Wednesday, August 25, 2010

2am

So, It's 2am... and I'm not asleep. Seeing as I have no job that demands my presence early in the morning, I'm kind of just being a gigantic bum. Today, later after I sleep, I am dedicated to doing laundry. Since it is Wednesday and I have nothing going on in the evenings on Wednesday, I can spend the entire day at my house. Will I? Maybe. Not entirely sure, I do need to run those cruets by Sarah for the reception and I do want to get my hair trimmed. I really should go for a walk, or go swimming, or do something semi-productive. Although, laundry really does need to be done. I am out of EVERYTHING it seems. Well, I am going to bed now...

Oh yeah, life update. Unemployed at the moment. Got quit/fired from T-Mobile on August 2nd and just this past week Drew told me he couldn't afford to pay me anymore, so yeah, things are going great. Living off of my 401k, which is not going to last much longer. Really REALLY not looking forward to finding a job, my most promising prospects are the post office doing data entry and Student First as a bus driver for USD 259. So yeah... I am out of work, working on Sarah and Joe's wedding, and just trying to stay positive, which I'm finding really hard. I fear it is because I am not doing those things in my life which I should be.

Saturday, August 21, 2010

I Love to See the Temple

I'll go inside TODAY!! I'll covenant with my Father, I'll promise to Obey! For the Temple is a holy place where we are sealed together. As a child of God, I know this truth, a Family is Forever!!

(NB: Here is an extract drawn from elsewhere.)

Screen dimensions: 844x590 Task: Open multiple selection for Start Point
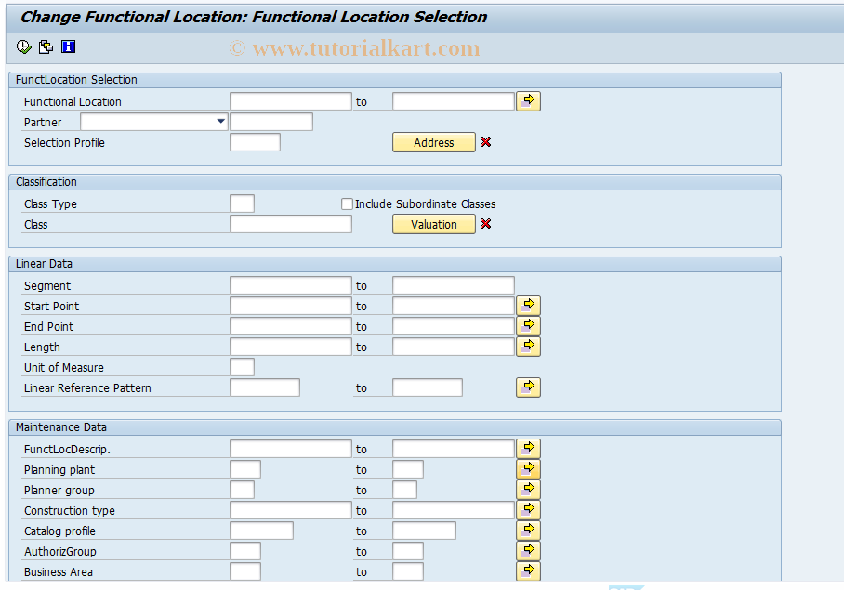[x=527, y=305]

I am so excited/anxious to go to the temple today. It seems like forever ago that I got my recommend, over 6 weeks ago! and now the day is finally here!! I am so very grateful for Joe and Sarah for driving me down so I don't have to drive alone and can talk with them about it. I feel so inadequate sometimes in expressing how I truly feel about all this, which is just UBER UBER Excited with a huge dose of humility and awe.

Well, I'll let you know how it goes!